ANSWALD (franc) - voir Osvald - « celui qui gouverne sous la protection de la divinité » - «Oswald Hamel» près de Néhou, Cotentin, en Normandie.

ARILD (scandinave) - voir Arnold.

ARNALD (scandinave) - voir Arnold.

ARNBJÖRN (pron. arnbioeurn) - (scandinave) - « qui a les qualités de l'aigle et de l'ours».

ARNE (scandinave) - « semblable à l'aigle ».

ARNKETIL (scandinave) - « le chaudron de l'aigle » (le chaudron dans le sens du Graal nordique) - attesté en Normandie dans le nom de lieu «St-Pierre-d'Arthéglise», Cotentin.
ARNULF (pron. Arnoulf - scandinave) - « l'aigle-loup » - probablement à l'origine du nom de famille normand « Ernouf » (mais peut-être aussi franc ou saxon).

ARNVALD (scandinave) - voir Arnold.

ARVID / ARWED (scandinave, suédois) - « un aigle dans la tempête (?) ».

ASBJÖRN (pron. asbioeurn) -(scandinave) - « l'ours (le guerrier) des dieux ».

ASGEIR (pron. Asgueïr - scandinave) - « la lance divine, des Ases » - Nom d'un des premiers chefs vikings ayant pris Rouen et s'étant installé en Normandie (milieu du IXème siècle); il a effectué des raids en Gascogne, en Aquitaine, dans le Beauvaisis, en Neustrie, jusque Paris. Attesté dans le nom de famille normand « Anger ». Voir Osgeir.

ASKETILL (scandinave) - «le chaudron des dieux» (le Graal nordique).

ASLAK (scandinave) - « le jeu des dieux » - attesté en Normandie dans des noms de lieux tels que « Anneville ».

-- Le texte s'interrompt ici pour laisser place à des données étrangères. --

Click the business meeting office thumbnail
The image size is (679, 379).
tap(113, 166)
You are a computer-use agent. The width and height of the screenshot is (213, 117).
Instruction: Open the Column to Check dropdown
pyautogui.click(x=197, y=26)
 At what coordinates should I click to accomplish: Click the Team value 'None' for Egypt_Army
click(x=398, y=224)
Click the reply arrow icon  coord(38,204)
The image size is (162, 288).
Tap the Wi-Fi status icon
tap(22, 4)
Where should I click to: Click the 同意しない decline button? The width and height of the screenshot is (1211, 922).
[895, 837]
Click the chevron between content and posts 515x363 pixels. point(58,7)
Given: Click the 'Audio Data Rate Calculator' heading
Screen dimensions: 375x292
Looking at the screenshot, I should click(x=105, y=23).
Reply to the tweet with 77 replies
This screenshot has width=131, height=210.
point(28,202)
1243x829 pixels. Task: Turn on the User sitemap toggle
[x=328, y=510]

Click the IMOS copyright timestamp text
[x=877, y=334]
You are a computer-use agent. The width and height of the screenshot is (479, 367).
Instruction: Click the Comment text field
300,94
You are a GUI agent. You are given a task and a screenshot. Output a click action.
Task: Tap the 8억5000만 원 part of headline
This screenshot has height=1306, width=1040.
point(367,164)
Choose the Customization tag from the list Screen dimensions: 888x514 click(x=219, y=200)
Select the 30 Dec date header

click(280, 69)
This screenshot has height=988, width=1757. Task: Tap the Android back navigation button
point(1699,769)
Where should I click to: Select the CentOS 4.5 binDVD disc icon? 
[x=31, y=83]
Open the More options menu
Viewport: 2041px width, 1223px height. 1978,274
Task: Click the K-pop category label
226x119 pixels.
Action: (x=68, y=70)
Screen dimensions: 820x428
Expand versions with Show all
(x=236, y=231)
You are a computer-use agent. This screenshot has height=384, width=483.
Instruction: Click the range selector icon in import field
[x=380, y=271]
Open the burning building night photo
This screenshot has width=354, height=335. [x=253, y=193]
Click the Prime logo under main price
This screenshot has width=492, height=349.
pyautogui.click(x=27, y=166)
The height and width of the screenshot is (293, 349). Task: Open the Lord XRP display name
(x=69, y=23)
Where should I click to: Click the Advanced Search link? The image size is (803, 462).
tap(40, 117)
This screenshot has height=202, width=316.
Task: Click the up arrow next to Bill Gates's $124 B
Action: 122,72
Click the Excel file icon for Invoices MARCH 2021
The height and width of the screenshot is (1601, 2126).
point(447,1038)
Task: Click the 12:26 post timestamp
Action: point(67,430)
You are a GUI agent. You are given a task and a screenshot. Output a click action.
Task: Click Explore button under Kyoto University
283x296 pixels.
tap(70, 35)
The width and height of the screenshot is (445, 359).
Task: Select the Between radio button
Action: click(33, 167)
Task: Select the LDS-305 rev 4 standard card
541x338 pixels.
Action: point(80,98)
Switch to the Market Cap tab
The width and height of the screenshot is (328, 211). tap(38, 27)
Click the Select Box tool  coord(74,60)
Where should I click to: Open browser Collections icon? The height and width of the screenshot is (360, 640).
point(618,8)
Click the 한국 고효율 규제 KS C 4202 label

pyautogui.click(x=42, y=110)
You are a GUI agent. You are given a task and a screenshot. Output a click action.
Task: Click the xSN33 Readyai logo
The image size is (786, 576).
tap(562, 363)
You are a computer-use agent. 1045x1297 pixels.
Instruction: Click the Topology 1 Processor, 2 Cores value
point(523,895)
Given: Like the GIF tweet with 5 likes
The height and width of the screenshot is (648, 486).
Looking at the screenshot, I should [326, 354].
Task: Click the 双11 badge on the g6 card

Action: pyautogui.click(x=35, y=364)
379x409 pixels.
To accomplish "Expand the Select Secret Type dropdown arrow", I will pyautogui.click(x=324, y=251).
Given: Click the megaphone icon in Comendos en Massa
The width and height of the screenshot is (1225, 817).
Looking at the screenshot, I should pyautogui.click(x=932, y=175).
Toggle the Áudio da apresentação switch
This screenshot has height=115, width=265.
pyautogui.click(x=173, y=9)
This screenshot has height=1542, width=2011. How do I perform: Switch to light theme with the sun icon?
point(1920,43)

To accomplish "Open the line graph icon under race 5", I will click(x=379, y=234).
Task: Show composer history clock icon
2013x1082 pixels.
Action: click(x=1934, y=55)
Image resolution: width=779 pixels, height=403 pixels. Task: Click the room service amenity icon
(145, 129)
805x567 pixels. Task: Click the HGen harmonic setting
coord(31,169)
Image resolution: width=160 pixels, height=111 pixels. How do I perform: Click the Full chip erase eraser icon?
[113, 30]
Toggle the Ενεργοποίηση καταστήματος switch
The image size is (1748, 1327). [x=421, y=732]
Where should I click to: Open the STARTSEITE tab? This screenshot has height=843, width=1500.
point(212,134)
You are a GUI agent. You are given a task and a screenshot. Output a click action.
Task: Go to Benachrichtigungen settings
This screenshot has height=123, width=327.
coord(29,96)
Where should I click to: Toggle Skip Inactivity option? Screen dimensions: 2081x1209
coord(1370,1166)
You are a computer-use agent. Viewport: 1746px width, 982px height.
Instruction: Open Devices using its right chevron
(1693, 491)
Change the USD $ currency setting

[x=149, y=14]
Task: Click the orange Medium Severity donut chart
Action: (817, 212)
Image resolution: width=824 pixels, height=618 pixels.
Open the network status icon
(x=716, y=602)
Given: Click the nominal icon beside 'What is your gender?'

ASULF (pron. azoulf - scandinave) - « le loup-guerrier des dieux » - attesté en Normandie avec le nom de famille Azouf. Variante anglo-scandinave : « Osulf » (voir ce nom).

Prénoms féminins
ALRUN (franc, scandinave) - « noble et sage
ARNHILD (franc, scandinave) - « la guerrière qui a les qualités, l'acuité de l'aigle».

ASTRID (scandinave) - 28 février - « la cavalière divine » - une Valkyrie.
B
Prénoms masculins
BERNULF (pron. Bernoulf - franc, saxon) - « l'ours-loup »

BERTIL (scandinave, suédois) - « celui qui est brillant ».
BIARNI (scandinave) - voir Bjarni.

BJARNI / BIARNI (scandinave, islandais) - « semblable à un ours, fort comme un ours » - à Tourlaville, dans le Cotentin, «Bjarni Letourneur ».

BJARNULF / BJÖRNULF (scandinave) - « l'ours-loup, guerrier » - attesté en Normandie dans le nom de lieu Bénouville.

BJÖRN (pron. bioeurn) - (scandinave) - « fort comme un ours ».

BRAND (scandinave) - « lame d'épée » - attesté en Normandie dans le nom de lieu «Branville» (Cotentin).
BRYNJOLF (pron. bruniolf - scandinave) - « le loup (le guerrier) cuirassé » - probablment à l'origine du nom de famille normand Burnouf (mais peut aussi provenir de « Bernulf » - voir ce nom).

Prénoms féminins
BODIL (scandinave, suédois) - « la combattante ».

BOTILDE (scandinave, danois) - voir Bodil.

BORGHILD (scandinave, norvégien) - « la guerrière protectrice ».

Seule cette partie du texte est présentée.